• [RECORDS FOR PROCESSING]:

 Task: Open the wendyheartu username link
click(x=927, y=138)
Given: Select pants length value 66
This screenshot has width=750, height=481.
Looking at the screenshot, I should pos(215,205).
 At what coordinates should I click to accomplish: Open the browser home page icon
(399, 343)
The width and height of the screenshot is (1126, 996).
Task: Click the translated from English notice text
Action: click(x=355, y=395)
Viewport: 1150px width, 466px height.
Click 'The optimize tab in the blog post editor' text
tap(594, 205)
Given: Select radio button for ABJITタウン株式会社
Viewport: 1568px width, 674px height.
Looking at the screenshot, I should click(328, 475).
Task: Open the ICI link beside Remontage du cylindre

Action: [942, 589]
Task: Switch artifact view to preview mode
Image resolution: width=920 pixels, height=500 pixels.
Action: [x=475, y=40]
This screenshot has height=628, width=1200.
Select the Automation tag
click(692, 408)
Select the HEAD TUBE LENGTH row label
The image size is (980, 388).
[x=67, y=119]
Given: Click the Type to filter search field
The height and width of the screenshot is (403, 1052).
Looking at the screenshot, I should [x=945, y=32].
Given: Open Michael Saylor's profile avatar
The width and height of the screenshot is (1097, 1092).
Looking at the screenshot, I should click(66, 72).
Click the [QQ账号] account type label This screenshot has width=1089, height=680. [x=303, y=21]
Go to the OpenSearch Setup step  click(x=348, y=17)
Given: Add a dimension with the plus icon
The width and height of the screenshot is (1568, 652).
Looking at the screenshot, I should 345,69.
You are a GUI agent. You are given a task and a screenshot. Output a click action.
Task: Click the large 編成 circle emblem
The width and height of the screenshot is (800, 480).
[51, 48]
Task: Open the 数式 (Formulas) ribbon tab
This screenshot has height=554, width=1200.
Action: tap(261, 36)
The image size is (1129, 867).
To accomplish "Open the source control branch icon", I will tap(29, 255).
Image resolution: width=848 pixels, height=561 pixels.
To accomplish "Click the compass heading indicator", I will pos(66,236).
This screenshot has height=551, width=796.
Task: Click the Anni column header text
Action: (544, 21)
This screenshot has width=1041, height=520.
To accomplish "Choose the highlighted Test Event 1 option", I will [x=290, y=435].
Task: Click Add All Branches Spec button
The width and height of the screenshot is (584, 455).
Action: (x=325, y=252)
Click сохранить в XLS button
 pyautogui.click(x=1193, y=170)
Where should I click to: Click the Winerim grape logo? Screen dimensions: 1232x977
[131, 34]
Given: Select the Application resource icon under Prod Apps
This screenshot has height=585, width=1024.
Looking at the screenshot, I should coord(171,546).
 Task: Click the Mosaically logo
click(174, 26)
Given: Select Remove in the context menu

• [ABOUT THIS TASK]: When a line of the records holds the word "label", copy that line.

• [TASK OUTPUT]:
Select the HEAD TUBE LENGTH row label
Click the [QQ账号] account type label This screenshot has width=1089, height=680. [x=303, y=21]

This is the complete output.